本文抜粋:
━━━━━━━━━━━━━━━━

トラック運転手の組合によると、収穫時における抗議行動は、長引く自動車燃料不足と価格上昇に対処するため、政府に圧力をかけることを目的としており、期限を設けることなく継続するとのことである。全国貨物輸送連盟Fadeeacによると、23州のうち21州とほぼ全国的に燃料不足に悩まされているという。
一方アルゼンチン政府は、ディーゼル不足の原因は、パンデミックによる景気後退からの回復に伴う需要増にあると説明している。同政府は今月、ディーゼル混合燃料に含まれるバイオディーゼルの要求含有量を引き上げ、産業用燃料の不足を緩和することを期待している。政府のデータによると、第1四半期の国内のディーゼル需要は前年同期比14%増となった。
『ロイター通信』によると、南米西部のペルーでも、燃料と肥料の世界的な価格高騰の影響を軽減するための措置について政府との合意に至らなかったことから、トラック運転手と一部の農民が27日に抗議のためのストライキに入るという。トラック運転手と農民は、貨物輸送を「公共サービス」とみなすことでコストを削減し、近隣諸国からのトラック運転手との競争を抑制することなどを要求していた。昨年の就任以来、支持率が急落している左派のカスティージョ大統領政権は、生活費の高騰を抑えるための施策を講じているが、年間インフレ率は約8%と、ここ24年間で最も高い水準にとどまっている。

━━━━━━━━━━━━━━━━

作業指示 1: 燃料不足に関する本文抜粋によると、アルゼンチン政府が今月ディーゼル混合燃料に含まれるバイオディーゼルの要求含有量を引き上げたのは何を期待してのことか。1〜3文で述べよ。

━━━━━━━━━━━━━━━━

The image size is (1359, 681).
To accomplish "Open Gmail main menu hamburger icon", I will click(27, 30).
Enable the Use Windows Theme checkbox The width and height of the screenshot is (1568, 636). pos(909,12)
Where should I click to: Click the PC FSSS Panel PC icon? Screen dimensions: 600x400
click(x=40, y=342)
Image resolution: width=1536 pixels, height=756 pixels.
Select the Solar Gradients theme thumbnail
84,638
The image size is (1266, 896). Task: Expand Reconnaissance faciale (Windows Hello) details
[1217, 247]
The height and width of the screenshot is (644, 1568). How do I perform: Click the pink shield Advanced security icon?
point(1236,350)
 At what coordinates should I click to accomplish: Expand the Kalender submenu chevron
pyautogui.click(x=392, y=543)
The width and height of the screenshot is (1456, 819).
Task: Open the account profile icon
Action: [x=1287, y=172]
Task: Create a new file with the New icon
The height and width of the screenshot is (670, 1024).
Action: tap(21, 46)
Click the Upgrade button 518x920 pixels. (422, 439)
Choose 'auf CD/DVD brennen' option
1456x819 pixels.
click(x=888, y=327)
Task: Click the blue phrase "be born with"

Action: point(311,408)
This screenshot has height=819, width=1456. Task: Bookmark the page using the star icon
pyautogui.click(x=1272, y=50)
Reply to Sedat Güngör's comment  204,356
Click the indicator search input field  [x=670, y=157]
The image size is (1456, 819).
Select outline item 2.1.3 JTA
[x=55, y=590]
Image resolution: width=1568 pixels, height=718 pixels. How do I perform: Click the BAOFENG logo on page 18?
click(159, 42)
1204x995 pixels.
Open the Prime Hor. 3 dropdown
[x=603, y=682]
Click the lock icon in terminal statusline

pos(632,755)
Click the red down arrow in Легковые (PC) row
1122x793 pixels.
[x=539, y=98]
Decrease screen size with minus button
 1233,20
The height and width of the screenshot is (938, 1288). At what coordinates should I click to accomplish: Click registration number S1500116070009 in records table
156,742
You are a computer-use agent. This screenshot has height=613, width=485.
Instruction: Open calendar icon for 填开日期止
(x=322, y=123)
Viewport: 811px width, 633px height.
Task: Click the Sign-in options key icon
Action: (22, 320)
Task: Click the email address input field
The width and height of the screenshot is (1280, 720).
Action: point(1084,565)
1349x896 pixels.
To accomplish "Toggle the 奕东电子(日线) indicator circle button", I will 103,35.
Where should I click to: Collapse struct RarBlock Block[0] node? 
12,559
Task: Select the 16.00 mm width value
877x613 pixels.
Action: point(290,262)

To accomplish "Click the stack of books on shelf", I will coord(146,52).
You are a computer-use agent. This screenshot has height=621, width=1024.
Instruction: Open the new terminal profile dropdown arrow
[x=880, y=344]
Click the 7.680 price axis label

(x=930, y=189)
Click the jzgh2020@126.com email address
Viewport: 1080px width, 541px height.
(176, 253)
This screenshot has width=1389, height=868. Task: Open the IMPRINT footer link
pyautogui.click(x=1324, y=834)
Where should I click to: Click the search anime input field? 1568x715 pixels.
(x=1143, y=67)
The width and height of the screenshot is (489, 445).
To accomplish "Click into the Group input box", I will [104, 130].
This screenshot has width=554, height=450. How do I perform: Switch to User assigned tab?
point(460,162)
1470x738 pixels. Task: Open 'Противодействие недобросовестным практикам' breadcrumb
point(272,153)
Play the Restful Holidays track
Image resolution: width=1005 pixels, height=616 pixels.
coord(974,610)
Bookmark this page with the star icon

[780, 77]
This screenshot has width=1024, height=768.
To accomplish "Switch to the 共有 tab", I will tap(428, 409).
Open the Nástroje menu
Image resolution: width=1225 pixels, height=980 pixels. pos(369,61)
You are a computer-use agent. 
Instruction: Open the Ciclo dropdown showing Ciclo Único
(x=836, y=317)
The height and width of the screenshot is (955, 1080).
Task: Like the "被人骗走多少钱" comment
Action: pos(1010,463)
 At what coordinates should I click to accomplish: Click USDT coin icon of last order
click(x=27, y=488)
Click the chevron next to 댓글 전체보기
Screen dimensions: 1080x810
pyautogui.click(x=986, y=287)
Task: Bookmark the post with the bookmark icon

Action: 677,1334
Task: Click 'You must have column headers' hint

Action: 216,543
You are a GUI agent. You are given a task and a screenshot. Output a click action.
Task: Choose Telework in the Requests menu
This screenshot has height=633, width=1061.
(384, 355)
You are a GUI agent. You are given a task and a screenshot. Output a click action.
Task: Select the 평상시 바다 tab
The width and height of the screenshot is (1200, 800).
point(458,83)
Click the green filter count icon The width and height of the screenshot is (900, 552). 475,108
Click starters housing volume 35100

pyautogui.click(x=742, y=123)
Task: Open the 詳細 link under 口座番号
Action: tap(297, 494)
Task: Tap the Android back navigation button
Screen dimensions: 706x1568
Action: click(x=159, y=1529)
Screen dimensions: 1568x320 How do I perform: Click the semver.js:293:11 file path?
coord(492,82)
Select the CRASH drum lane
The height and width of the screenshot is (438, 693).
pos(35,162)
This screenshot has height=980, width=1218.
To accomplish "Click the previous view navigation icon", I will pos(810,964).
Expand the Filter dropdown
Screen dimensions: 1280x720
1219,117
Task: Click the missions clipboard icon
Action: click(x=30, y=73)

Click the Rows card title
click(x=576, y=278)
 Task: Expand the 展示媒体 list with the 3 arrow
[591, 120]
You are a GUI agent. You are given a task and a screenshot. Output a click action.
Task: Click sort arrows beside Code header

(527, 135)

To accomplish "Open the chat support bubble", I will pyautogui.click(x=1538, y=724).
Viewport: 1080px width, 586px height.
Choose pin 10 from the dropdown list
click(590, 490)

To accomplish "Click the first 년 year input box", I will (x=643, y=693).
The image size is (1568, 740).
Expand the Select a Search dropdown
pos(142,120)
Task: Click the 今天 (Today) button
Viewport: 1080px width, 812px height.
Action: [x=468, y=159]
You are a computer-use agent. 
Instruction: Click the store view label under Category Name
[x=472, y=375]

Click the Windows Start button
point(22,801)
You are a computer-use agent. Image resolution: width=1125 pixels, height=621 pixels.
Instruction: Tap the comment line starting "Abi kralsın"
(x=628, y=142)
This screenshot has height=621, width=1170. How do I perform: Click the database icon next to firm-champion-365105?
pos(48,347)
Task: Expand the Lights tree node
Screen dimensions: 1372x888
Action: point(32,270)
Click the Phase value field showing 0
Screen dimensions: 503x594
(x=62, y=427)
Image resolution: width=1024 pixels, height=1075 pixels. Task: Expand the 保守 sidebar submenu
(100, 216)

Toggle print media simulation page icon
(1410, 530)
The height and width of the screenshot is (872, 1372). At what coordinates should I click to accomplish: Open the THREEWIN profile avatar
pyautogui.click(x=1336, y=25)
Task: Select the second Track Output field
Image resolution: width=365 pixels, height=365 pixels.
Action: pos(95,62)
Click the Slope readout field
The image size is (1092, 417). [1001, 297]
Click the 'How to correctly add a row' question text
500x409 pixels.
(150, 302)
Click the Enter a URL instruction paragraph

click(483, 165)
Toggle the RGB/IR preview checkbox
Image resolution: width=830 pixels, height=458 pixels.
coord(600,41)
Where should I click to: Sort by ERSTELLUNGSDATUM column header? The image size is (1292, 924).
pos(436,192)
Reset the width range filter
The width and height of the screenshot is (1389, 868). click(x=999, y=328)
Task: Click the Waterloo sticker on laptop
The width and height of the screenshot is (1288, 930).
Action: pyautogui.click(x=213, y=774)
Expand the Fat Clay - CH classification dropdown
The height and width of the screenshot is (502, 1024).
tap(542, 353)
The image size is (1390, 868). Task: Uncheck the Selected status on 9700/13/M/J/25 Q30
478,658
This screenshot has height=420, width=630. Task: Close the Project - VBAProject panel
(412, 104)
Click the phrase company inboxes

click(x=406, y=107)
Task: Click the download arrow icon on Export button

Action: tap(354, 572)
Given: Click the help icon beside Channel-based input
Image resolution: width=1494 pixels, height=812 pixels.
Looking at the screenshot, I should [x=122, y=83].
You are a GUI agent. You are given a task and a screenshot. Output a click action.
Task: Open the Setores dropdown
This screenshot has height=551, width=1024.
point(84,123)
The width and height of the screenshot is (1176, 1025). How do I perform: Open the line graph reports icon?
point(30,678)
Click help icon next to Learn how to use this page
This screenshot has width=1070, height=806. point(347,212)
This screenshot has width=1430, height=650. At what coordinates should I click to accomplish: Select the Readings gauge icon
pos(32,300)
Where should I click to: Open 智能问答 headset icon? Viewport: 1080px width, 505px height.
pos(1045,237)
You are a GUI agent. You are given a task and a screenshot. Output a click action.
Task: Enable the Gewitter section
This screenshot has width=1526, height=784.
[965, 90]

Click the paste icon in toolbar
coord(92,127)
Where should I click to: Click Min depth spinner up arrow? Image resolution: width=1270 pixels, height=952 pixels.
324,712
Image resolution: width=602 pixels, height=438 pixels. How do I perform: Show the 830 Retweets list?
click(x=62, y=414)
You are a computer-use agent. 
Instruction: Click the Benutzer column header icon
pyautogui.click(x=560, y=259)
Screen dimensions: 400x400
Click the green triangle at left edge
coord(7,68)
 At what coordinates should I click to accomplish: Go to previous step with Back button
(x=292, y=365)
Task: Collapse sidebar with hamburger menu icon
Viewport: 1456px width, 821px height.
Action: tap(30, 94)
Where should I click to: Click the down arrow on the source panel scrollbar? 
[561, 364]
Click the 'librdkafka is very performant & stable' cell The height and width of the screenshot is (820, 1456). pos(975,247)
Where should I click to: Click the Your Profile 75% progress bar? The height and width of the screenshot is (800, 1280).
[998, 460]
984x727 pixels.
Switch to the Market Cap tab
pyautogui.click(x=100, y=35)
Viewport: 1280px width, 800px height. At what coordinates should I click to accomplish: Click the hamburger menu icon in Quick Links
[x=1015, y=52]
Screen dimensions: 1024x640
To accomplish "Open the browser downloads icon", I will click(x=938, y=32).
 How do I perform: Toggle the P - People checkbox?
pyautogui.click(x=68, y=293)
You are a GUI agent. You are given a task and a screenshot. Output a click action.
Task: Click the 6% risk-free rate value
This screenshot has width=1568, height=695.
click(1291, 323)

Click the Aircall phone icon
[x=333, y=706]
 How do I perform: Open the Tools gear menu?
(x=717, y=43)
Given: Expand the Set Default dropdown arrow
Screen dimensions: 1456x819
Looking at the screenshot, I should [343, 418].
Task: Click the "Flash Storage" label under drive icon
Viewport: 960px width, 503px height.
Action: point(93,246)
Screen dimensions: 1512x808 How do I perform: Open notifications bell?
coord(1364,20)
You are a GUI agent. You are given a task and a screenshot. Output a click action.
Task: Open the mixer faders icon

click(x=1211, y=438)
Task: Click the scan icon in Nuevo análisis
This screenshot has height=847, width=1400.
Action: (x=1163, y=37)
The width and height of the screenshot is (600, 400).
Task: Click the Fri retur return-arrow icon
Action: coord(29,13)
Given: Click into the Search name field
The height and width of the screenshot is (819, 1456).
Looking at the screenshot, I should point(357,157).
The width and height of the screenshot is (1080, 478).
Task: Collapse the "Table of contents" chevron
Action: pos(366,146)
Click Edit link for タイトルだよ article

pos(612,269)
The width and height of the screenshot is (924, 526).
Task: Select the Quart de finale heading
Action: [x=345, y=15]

━━━━━━━━━━━━━━━━

作業指示 2: データ行のうち、「Where should I click to: Click the Your」を含む行からデータ行の末尾まで（両端を含む）を、一字一句変えずに再掲せよ。

正解 1: 産業用燃料の不足が緩和されることを期待しての措置である。

正解 2:
Where should I click to: Click the Your Profile 75% progress bar? The height and width of the screenshot is (800, 1280).
[998, 460]
984x727 pixels.
Switch to the Market Cap tab
pyautogui.click(x=100, y=35)
Viewport: 1280px width, 800px height. At what coordinates should I click to accomplish: Click the hamburger menu icon in Quick Links
[x=1015, y=52]
Screen dimensions: 1024x640
To accomplish "Open the browser downloads icon", I will click(x=938, y=32).
 How do I perform: Toggle the P - People checkbox?
pyautogui.click(x=68, y=293)
You are a GUI agent. You are given a task and a screenshot. Output a click action.
Task: Click the 6% risk-free rate value
This screenshot has width=1568, height=695.
click(1291, 323)

Click the Aircall phone icon
[x=333, y=706]
 How do I perform: Open the Tools gear menu?
(x=717, y=43)
Given: Expand the Set Default dropdown arrow
Screen dimensions: 1456x819
Looking at the screenshot, I should [343, 418].
Task: Click the "Flash Storage" label under drive icon
Viewport: 960px width, 503px height.
Action: point(93,246)
Screen dimensions: 1512x808 How do I perform: Open notifications bell?
coord(1364,20)
You are a GUI agent. You are given a task and a screenshot. Output a click action.
Task: Open the mixer faders icon

click(x=1211, y=438)
Task: Click the scan icon in Nuevo análisis
This screenshot has height=847, width=1400.
Action: (x=1163, y=37)
The width and height of the screenshot is (600, 400).
Task: Click the Fri retur return-arrow icon
Action: coord(29,13)
Given: Click into the Search name field
The height and width of the screenshot is (819, 1456).
Looking at the screenshot, I should point(357,157).
The width and height of the screenshot is (1080, 478).
Task: Collapse the "Table of contents" chevron
Action: pos(366,146)
Click Edit link for タイトルだよ article

pos(612,269)
The width and height of the screenshot is (924, 526).
Task: Select the Quart de finale heading
Action: [x=345, y=15]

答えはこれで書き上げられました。